Exploring the effects of embryonic and neonatal exposure to lipopolysaccharides on oligodendrocyte differentiation in the rat hippocampus and the protective effect of alpha-glycosyl isoquercitrin

This study compared the effects of embryonic and neonatal lipopolysaccharides (LPS) exposure (E-LPS and N-LPS) on oligodendrocyte (OL) differentiation in the hippocampus of male rats and explored the protective effect of the antioxidant alpha-glycosyl isoquercitrin (AGIQ). Using SD rats, LPS exposure occurred either intraperitoneally in dams between gestational days 15 and 16 (50 µg/kg body weight/time) or in male pups on postnatal day (PND) 3 (1 mg/kg body weight). Under both regimens, AGIQ at 0.5% (w/w) was supplemented, to dams from the gestation period (before LPS exposure) until weaning on PND 21 and to male offspring from weaning until PND 77 (adulthood). Compared with a control treatment, E-LPS treatment resulted in fewer NG2⁺ OL progenitor cells (OPCs) and an upregulation of Tcf4 at PND 6; by PND 21, low NG2⁺ OPC number persisted, but OLIG2⁺ OL lineage cells increased, while CNPase⁺ mature OLs counts were unchanged.
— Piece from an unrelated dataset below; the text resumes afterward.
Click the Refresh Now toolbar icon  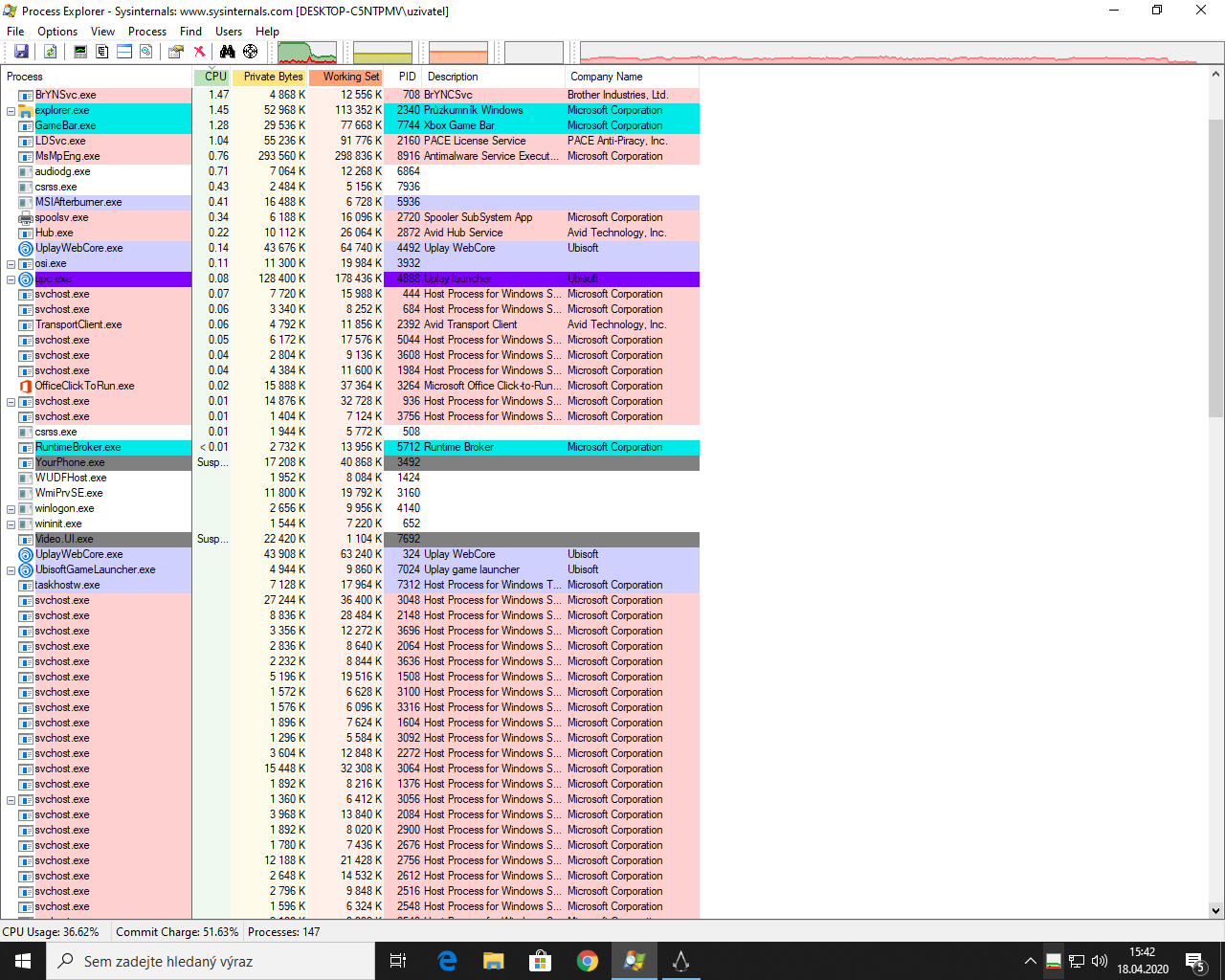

By contrast, N-LPS treatment resulted in fewer OLIG2⁺ cells and an upregulation of Bmp4 at PND 6; by PND 21, NG2⁺ OPCs decreased, while GFAP⁺ astrocytes increased at both PND 6 and 21. After N-LPS treatment, Kl and Yy1 were downregulated and there were fewer Klotho⁺ and CNPase⁺ cells at PND 21. Results suggest that E-LPS treatment facilitates OPC differentiation into pre- and immature OLs until weaning, while N-LPS treatment suppresses OPC differentiation into mature OLs but facilitates astrocyte generation; however, these changes spontaneously recovered by adulthood under both regimens. AGIQ treatment ameliorated the effects of LPS treatment of both regimens, suggesting that LPS-induced disruption of OPC/OL differentiation occurs via neuroinflammation.